» **Goal of the exercise**
Print every line of the records below word for word, leaving out the pictures.

» **Data section**
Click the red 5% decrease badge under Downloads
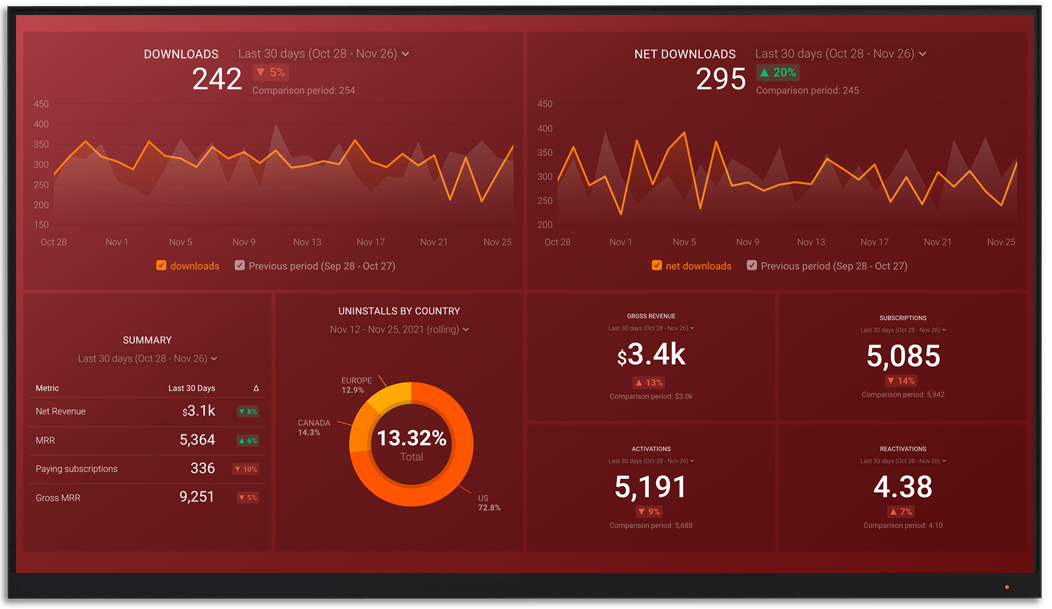 pos(270,73)
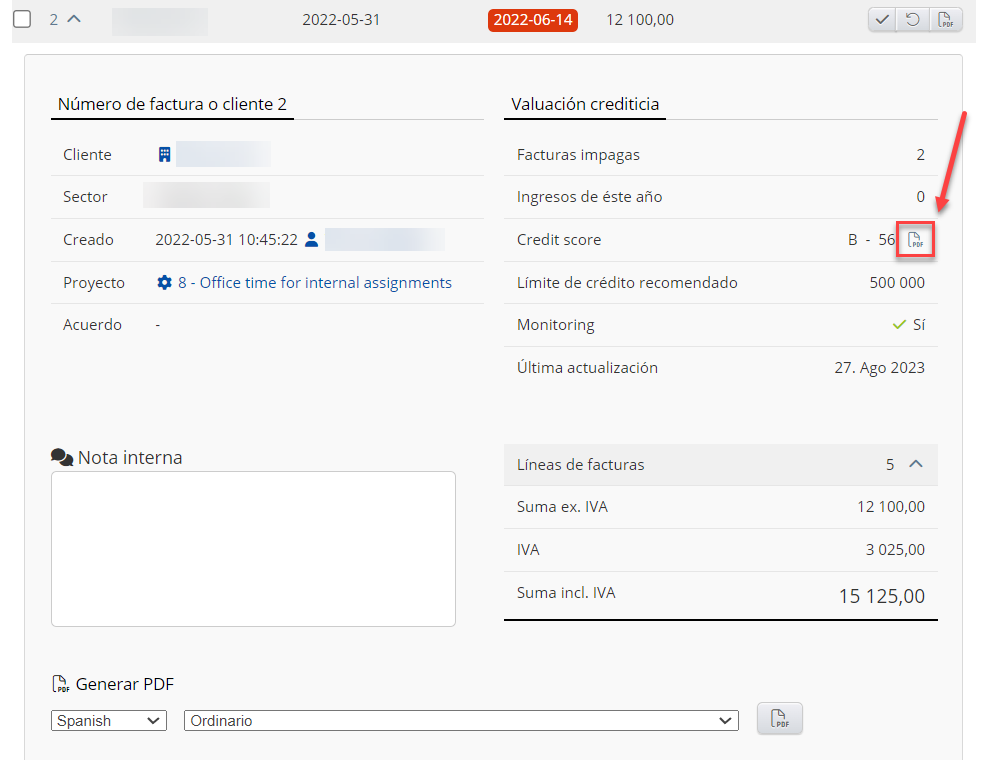Select the Número de factura o cliente 2 heading
The height and width of the screenshot is (760, 981).
coord(172,104)
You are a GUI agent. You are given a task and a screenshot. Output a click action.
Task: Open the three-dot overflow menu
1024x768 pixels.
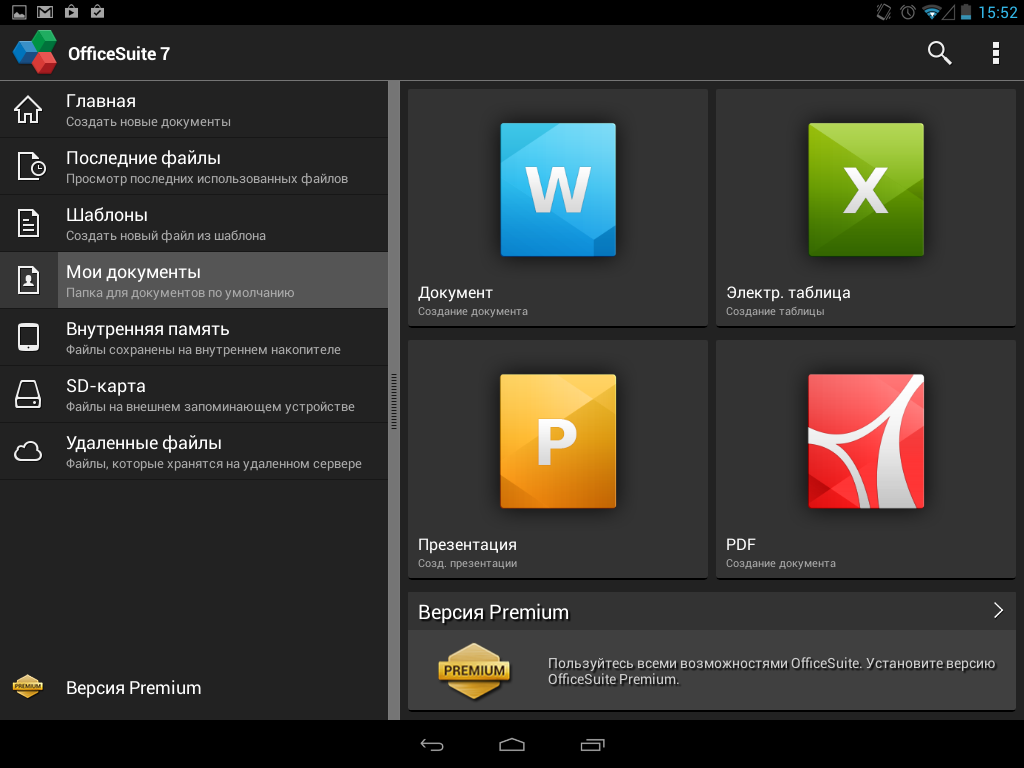(995, 53)
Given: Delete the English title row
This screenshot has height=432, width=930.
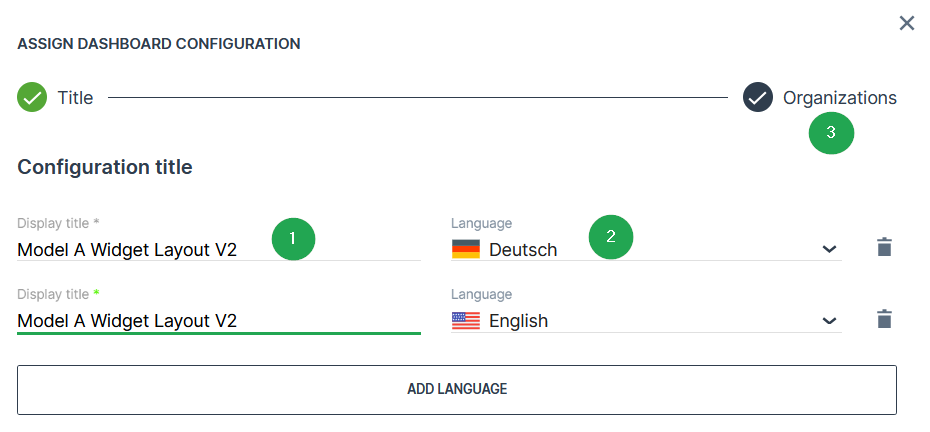Looking at the screenshot, I should pyautogui.click(x=884, y=319).
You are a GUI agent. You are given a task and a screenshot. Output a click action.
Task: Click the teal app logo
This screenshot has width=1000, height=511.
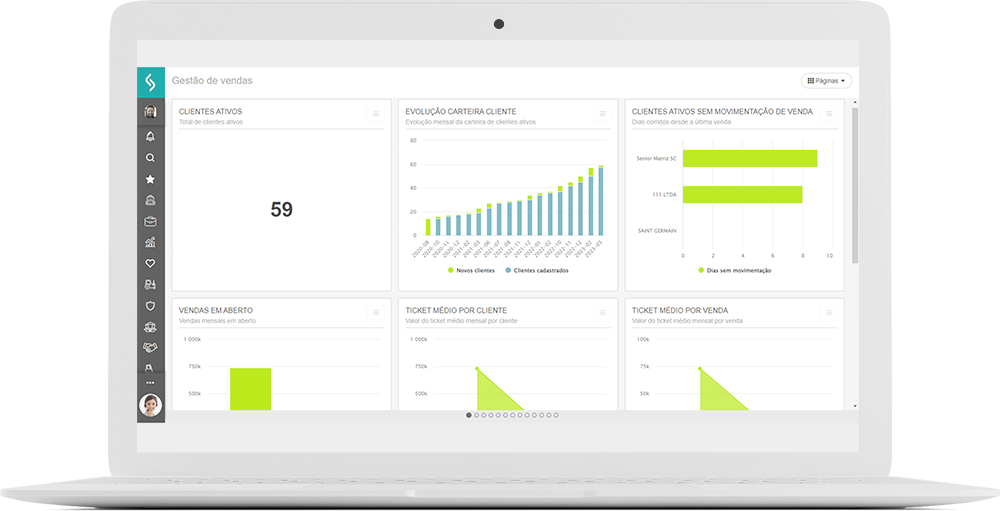pos(150,82)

» **Written solution**
Click the red 5% decrease badge under Downloads
 pos(270,73)
Select the Número de factura o cliente 2 heading
The height and width of the screenshot is (760, 981).
coord(172,104)
You are a GUI agent. You are given a task and a screenshot. Output a click action.
Task: Open the three-dot overflow menu
1024x768 pixels.
(995, 53)
Given: Delete the English title row
This screenshot has height=432, width=930.
Looking at the screenshot, I should pyautogui.click(x=884, y=319).
You are a GUI agent. You are given a task and a screenshot. Output a click action.
Task: Click the teal app logo
This screenshot has width=1000, height=511.
pos(150,82)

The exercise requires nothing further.